Churches - sacred and profane
Blog — 01 Mar 2023
In the UK church attendance in the last decade has fallen from over 1m to 600,000, furthermore just 2% of those attending are 18-24 year olds. Over 2000 churches closed in the 10 years to 2021. It seems as if the decline of Christianity in the UK is rapid and irreversible.
I was thinking about this whilst in Amsterdam visiting among other things the Oude Kerk, built in 1306 it is the city's oldest church which now doubles as a contemporary art space.
In Britain there are 16,000 Church of England church buildings and we will soon have a lot of redundant ones, with that number accelerating as the church going demographic changes. Whilst it is always sad to see the dismantling of a national institution and the decline and loss of a tradition that many of us were brought up with, the immediate problem will be what to do with the consequent stock of large, inefficient and costly structures.
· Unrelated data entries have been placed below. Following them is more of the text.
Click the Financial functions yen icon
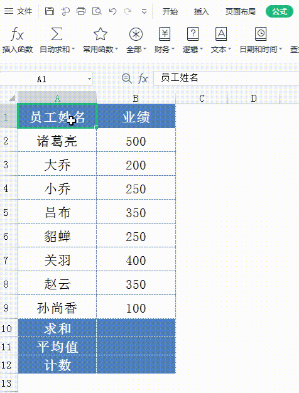 click(165, 34)
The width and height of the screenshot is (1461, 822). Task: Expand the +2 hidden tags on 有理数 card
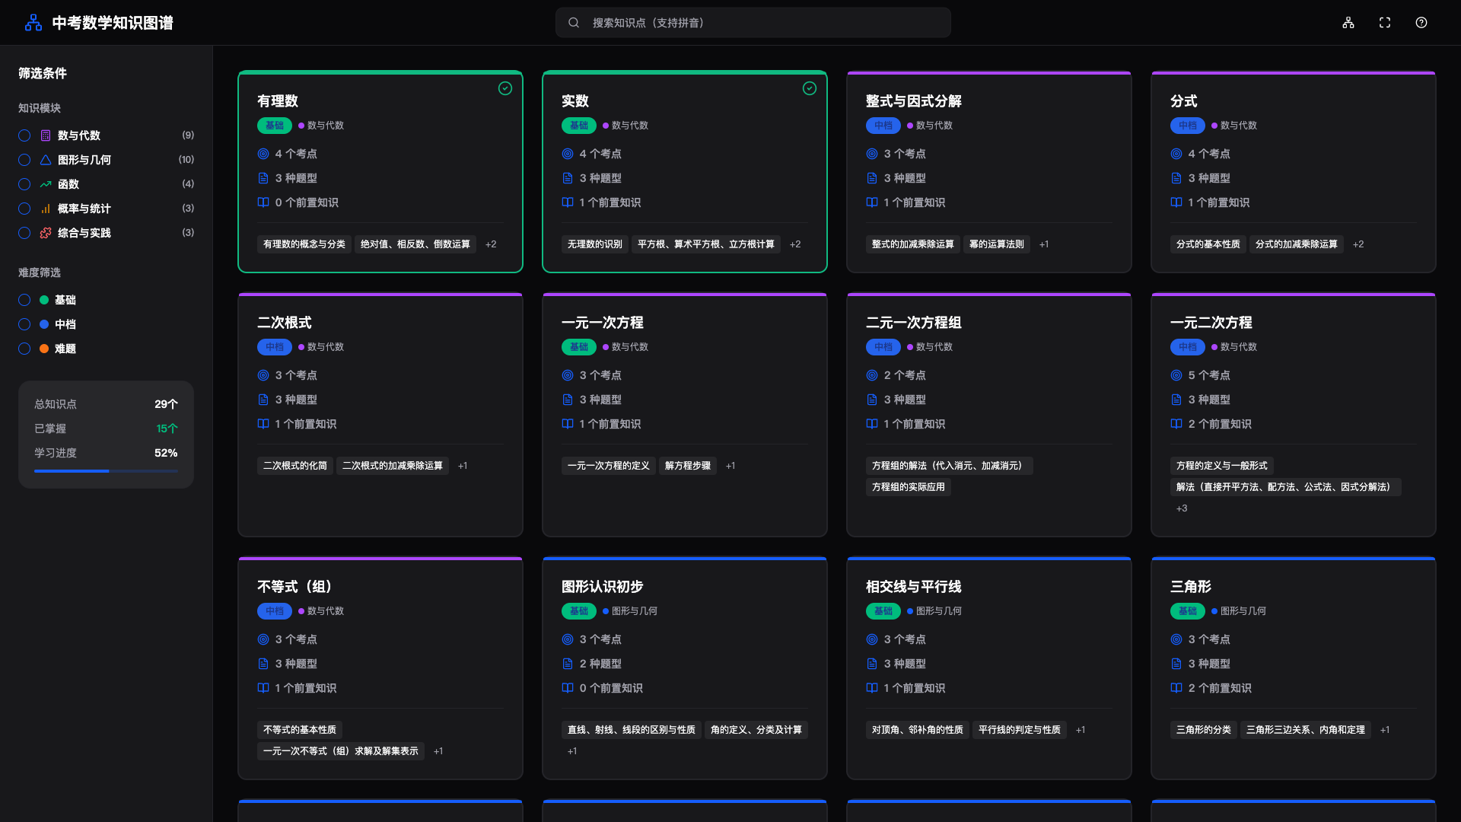point(491,244)
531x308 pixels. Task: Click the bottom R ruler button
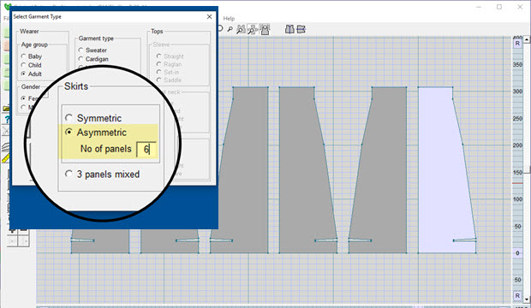[517, 295]
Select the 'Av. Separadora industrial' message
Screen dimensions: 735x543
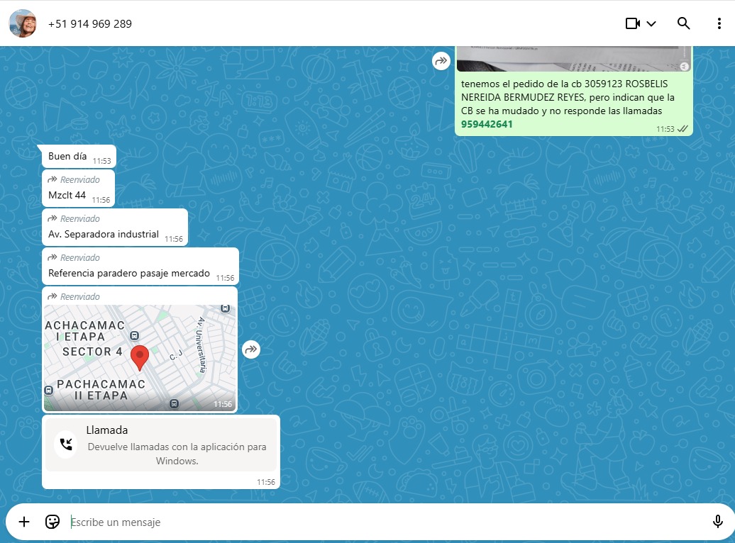click(x=104, y=235)
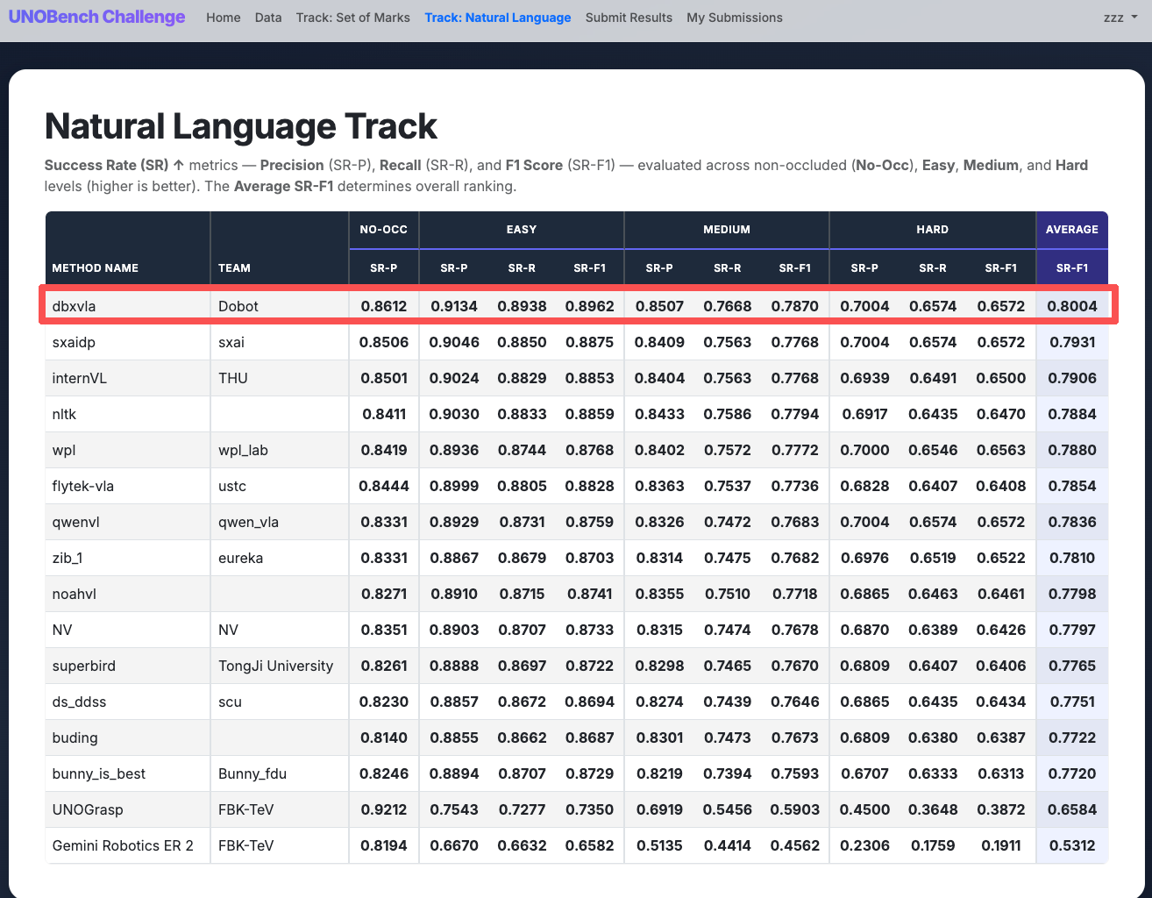Click the sxaidp method entry
This screenshot has height=898, width=1152.
74,342
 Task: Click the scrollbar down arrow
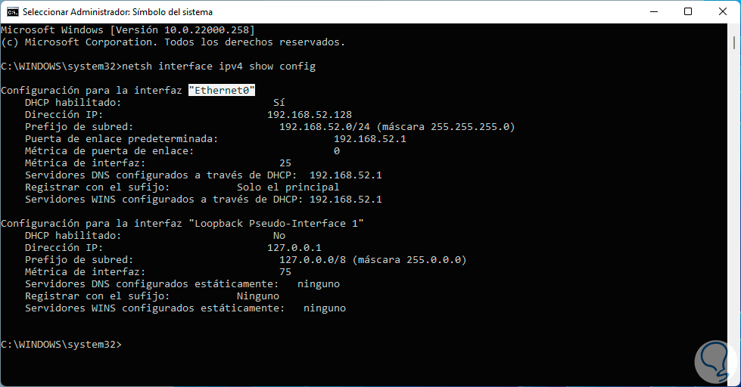tap(733, 380)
In 16th Century Holland the protestant reformation ousted the presiding Catholic Church. Icons and religious imagery were stripped from the interiors and the walls and structure painted white. These spaces are well known to us thanks to the contemporary oil paintings by artists such as Pieter Saenredem and Emanuel de Witte. These paintings were often commissioned to be hung in private homes to represent the piety of the owners. The protestant faith did not permit religious iconography or the idolatry of Christ, the Virgin Mary or the Saints for example, so views of church interiors were used instead.
What is interesting about these paintings is the story that they tell. These churches were extensions of the public realm, groups of people stand and chat whilst a grave digger is at work in the back ground, dogs run through the spaces and children play. The space of the church is bright, airy and uncluttered, a welcome refuge from the noisy medieval city beyond.
Perhaps this offers us a clue, a way to reconsider how our-soon-to be redundant churches might work as public realm and community spaces that can be adapted to the multiple needs of the neighbourhood that they very often sit at the heart of.
Places to shelter, places to meet, play, perform, and relax. In our villages they could replace the shops, pubs and post offices that have been lost, they can house youth groups, creches and places for the lonely or troubled to meet. In cities too, the lack of investment in community infrastructure could be in part be met by opening these de-consecrated buildings up for use by all.
The Oude Kerk runs a programme that asks artists to interpret the building and interact with it, whilst on Sunday mornings worshippers still gather. Currently artist Ibrahim Mahama has blended casts of the gravestones that pave the interior with objets-trouve in his native Ghana. In 2018 Italian artist Giorgio Calo bathed the interior in red light, a reference to its Catholic past, as well as its location in the heart of the adult entertainment district. In 2019 Dutch light artists Children of the Light installed a beautiful kinetic light beam, a form that recalls the horizon, accompanied by music from Philip Glass.
The Church of England should take note, Amsterdam demonstrates that it is quite possible for a church building to become a public space whilst still fulfilling its sacred purpose.